Assigned task A
Quote every sentence in the commentary on smoking environmentalists that ends with a question mark.
Assigned task B
Extend the commentary on smoking environmentalists by several paragraphs, beginning after its final question.

Exercise text

Prius-Driving, Cigarette-Smoking, Littering Environmentalists

I was driving on my way to work yesterday behind a blue Prius. I don’t always make judgments against Prius drivers—perhaps they just want to save on gas money as I did when I considered getting one last year—but this one had an Obama 2012 sticker on it and some other sticker about hiking.

I’m not naive and I like profiling people. A person who bought into the promises of President Obama a second time and who enjoys nature? This woman was an environmentalist, without a doubt.

As I was stopped behind her at a light, I could see from the occasional cancer clouds coming from her cracked window that she was smoking a cigarette.

If you want to smoke, that’s fine. But if you’re an environmentalist who believes that humans are causing global warming and that this will lead to catastrophic natural events in the near or distant future, spelling the destruction of the planet and its people, I reserve the right to judge you, especially since environmentalists are among the Left’s most judgmental people toward those who don’t do what they say with regard to going “green.”

Why on Earth would a believer in global warming be smoking? Why are they putting not only their awful carbon dioxide into the atmosphere, but all the toxins contained in all their smoked cigarettes?

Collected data

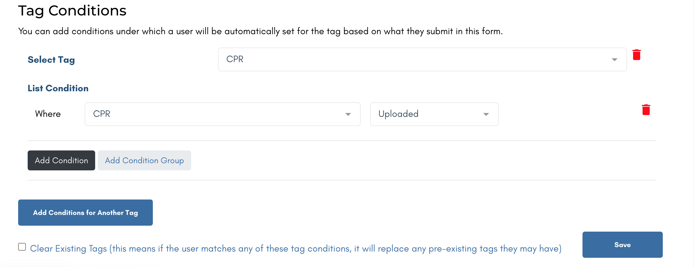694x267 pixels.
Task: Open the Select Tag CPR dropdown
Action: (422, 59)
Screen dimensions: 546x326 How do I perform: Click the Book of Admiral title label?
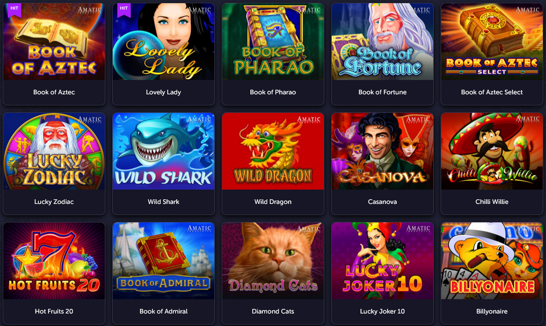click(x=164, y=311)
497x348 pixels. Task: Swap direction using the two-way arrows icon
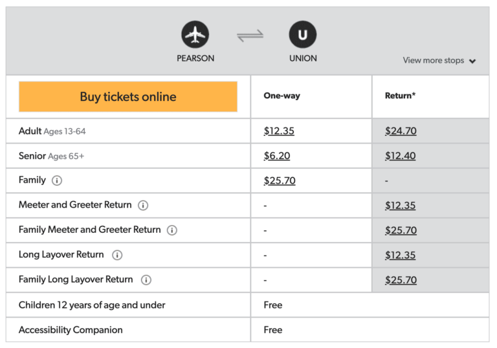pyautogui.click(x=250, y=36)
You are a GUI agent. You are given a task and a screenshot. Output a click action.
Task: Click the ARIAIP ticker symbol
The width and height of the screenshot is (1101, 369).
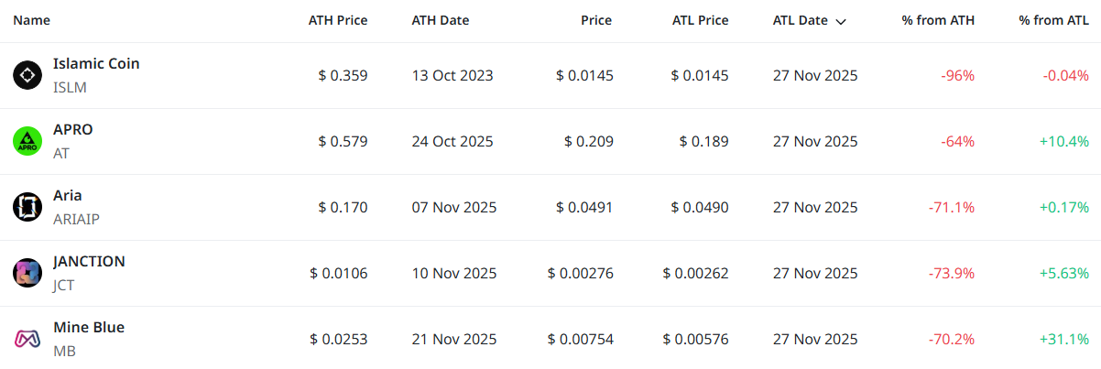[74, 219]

==

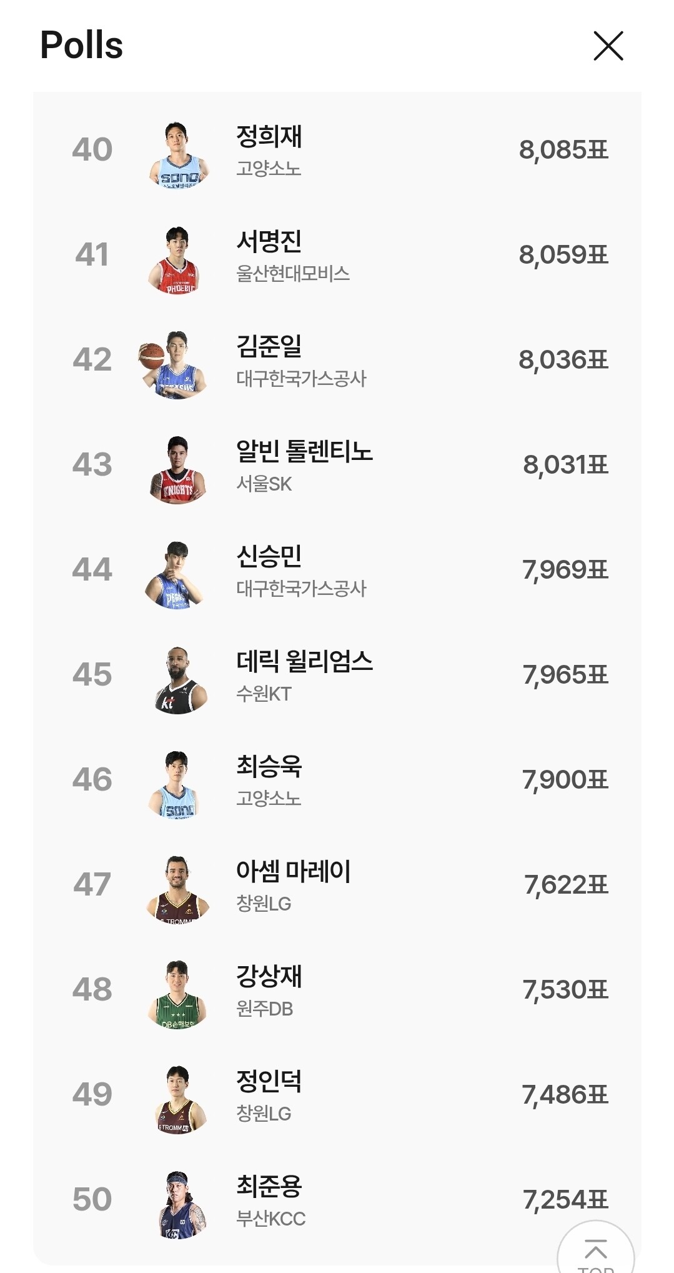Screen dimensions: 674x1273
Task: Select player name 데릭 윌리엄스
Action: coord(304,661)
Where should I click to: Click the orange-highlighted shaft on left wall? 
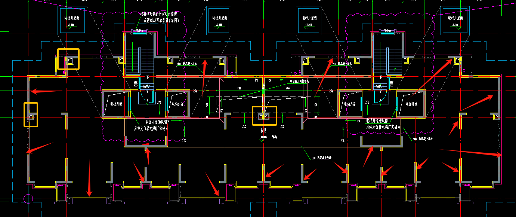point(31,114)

Answer space A
1. "A person who bought into the promises of President Obama a second time and who enjoys nature?"
2. "Why on Earth would a believer in global warming be smoking?"
3. "Why are they putting not only their awful carbon dioxide into the atmosphere, but all the toxins contained in all their smoked cigarettes?"

Answer space B
“But it’s such a miniscule amount of smoke in the grand scheme of things. The atmosphere is vast and the smoke will dilute into near-nothingness up there.”

Yes, I’ve heard that same argument from people who litter. “What’s one candy wrapper thrown onto the ground?” Imagine if everybody subscribed to that way of thinking. The Left’s green utopia would never come to fruition.

Now, it may be the case that the driver of this Prius is currently trying to kick the habit. But if she is, isn’t it safe to assume it’s not a very earnest effort? The world is going to end because of “greenhouse gases” and that’s not a strong enough incentive never to even look at another cigarette, let alone smoke one?

Then the woman tossed the cigarette out her window.

“Hey,” she probably thought, her cigarette landing in a dirty-white coagulation of dozens of other cigarettes on the side of the road, dropped there by like-minded smokers, “it’s just one cigarette.”